Les divisions judiciaires continuent de peser sur le CSM
Boycottée par le président du Conseil supérieur de la magistrature (CSM), Souheil Abboud, la réunion à laquelle a convoqué le ministre sortant de la Justice, Henry Khoury, et qui devait porter sur l’explosion au port de Beyrouth, ne s’est pas tenue mardi, faute de quorum.

Le 24 janvier 2023, le procureur général près la Cour de cassation, Ghassan Oueidate, également membre du CSM, avait fait comprendre qu’il ne participera à une réunion de cette instance que si l’affaire de la déflagration du 4 août n’est pas l’unique point à l’ordre du jour. Aujourd’hui, il semble avoir oublié sa prise de position. Il a fait acte de présence mardi, aux côtés des juges Habib Mezher, Mireille Haddad et Elias Richa. Les juges Souheil Abboud, Afif el-Hakim et Dany Chebli se sont fait porter absents, démarche surprenante en ce qui concerne M. Chebli, qui lui, se positionne généralement dans les rangs des magistrats Mezher, Haddad et Richa, favorables à la nomination d’un juge suppléant au juge Bitar, en charge de l’instruction.

Se considérant tantôt écarté du dossier (s’étant volontairement récusé sur l’affaire, en raison de son lien de parenté avec une des personnalités poursuivies dans le cadre de l’enquête, l’ancien ministre Ghazi Zeaïter), tantôt impliqué dans l’affaire, M. Oueidate intervient en fonction de l’évolution du bras-de-fer entre Tarek Bitar et les personnalités politiques dont il a retenu la responsabilité administrative, dans le cadre de l’enquête. Le mercredi 25 janvier, il était revenu sur sa décision de récusation, après que le juge d’instruction s’est ressaisi de l’enquête la veille.

Rappelons que le 24 janvier, après un blocage qui a duré plus d’un an, la reprise de l’instruction a provoqué des remous au sein de la magistrature qui a laissé éclater au grand jour ses divisions internes par rapport à ce dossier. M. Bitar avait décidé que son dessaisissement en vertu des recours présentés contre lui par d’anciens ministres et députés, n’était pas valable, voire contraire aux textes de loi. Il s’était basé sur une jurisprudence d’un ancien président du CSM et de la Cour de justice, le juge Philippe Khairallah. Lui qui, pendant près de 14 mois, s’était soumis à la décision de dessaisissement, a provoqué une levée de boucliers politique et judiciaire dès qu’il a repris en main le dossier et annoncé qu’il ne se soustraira plus à sa mission.

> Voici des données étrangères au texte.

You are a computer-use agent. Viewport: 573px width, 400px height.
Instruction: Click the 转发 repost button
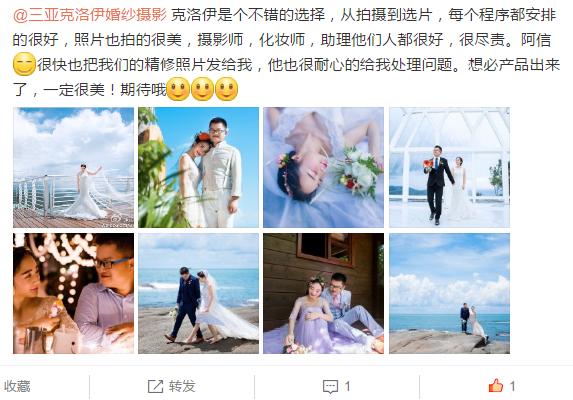[x=172, y=386]
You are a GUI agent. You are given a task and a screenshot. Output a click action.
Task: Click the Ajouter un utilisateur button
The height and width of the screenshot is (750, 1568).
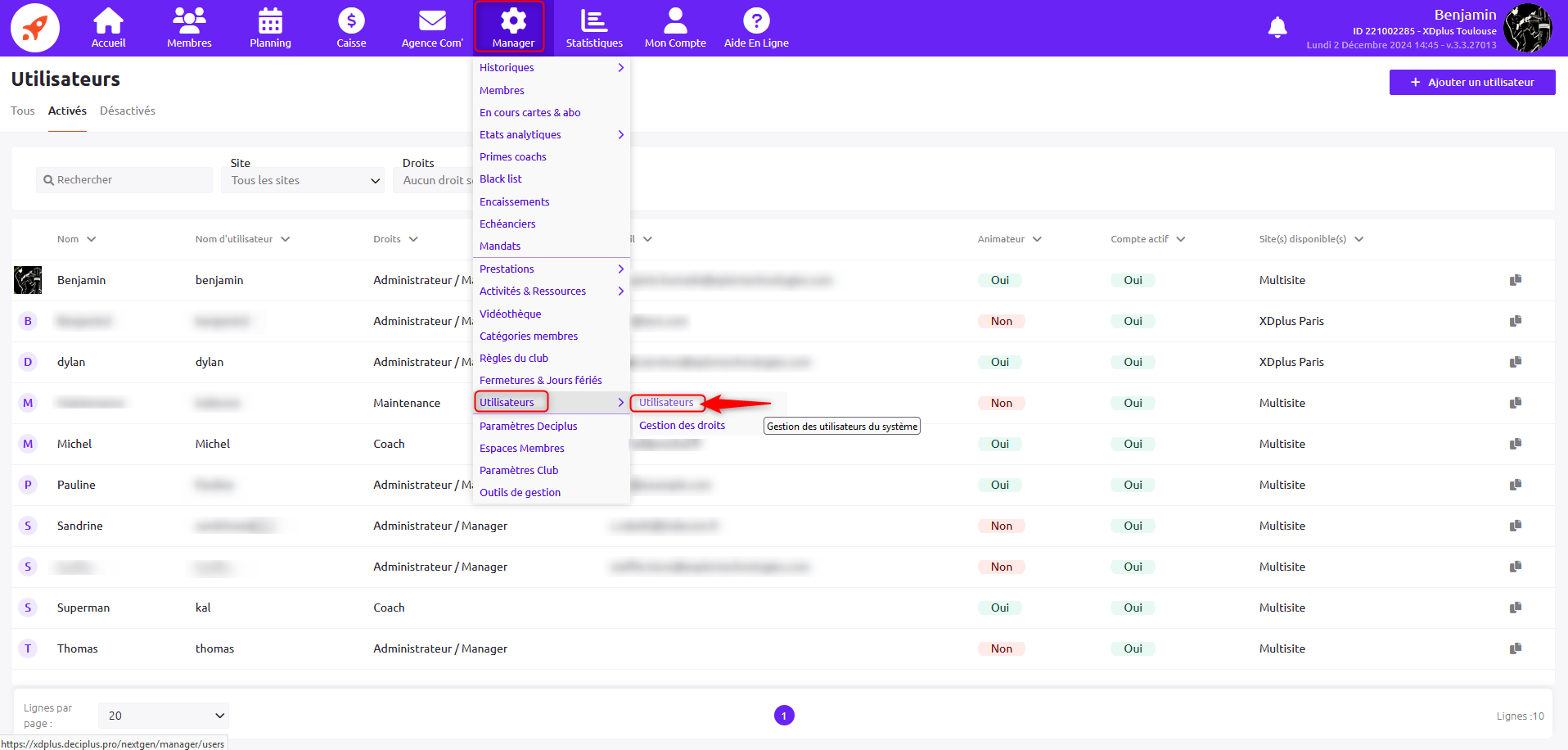coord(1471,82)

Depuis, MM. Bitar et Oueidate se livrent une véritable bataille de compétence, s’efforçant chacun de marquer des points. Lundi, nouveau revirement dans l’affaire. Après avoir haussé le ton, deux semaines durant, le juge d’instruction a reporté toutes les audiences qu’il avait prévues entre le 6 et le 22 février pour la poursuite de ses interrogatoires dans le cadre de l’enquête qu’il mène, avançant le motif selon lequel il fait l’objet d’une plainte déposée contre lui par le procureur général pour usurpation de qualité. Il a affirmé ne pas vouloir y procéder, tant que le différend n’est pas réglé.


Henry Khoury attise le feu

Dans cette bataille, le ministre sortant de la Justice, Henry Khoury, a aussi eu un rôle, se positionnant ouvertement contre le juge d’instruction qu’il voudrait voir écarté.

Les initiatives de M. Khoury, qui cherche depuis des mois à pousser le CSM à nommer un juge suppléant à Tarek Bitar, sont jugées dans certains milieux judiciaires, contraires à la loi. Elles ne font pas l’unanimité, au moment où le magistrat Souheil Abboud œuvre tant bien que mal à apaiser les tensions, de sorte à permettre au juge d’instruction de mener à bien ses investigations.

Ce n’est pas la première fois que le ministre sortant de la Justice appelle à la tenue d’une réunion du CSM, ce que M. Abboud avait et continue de considérer comme contraire au principe constitutionnel de la séparation des pouvoirs, bien que l’article 6 de la loi d’organisation des tribunaux judiciaires le permette au ministre.

Si les dissensions entre Henry Khoury et le président du CSM, Souheil Abboud, s’exacerbent, l’on voit mal comment celles qui opposent Tarek Bitar, et le procureur Ghassan Oueidate, vont s’atténuer.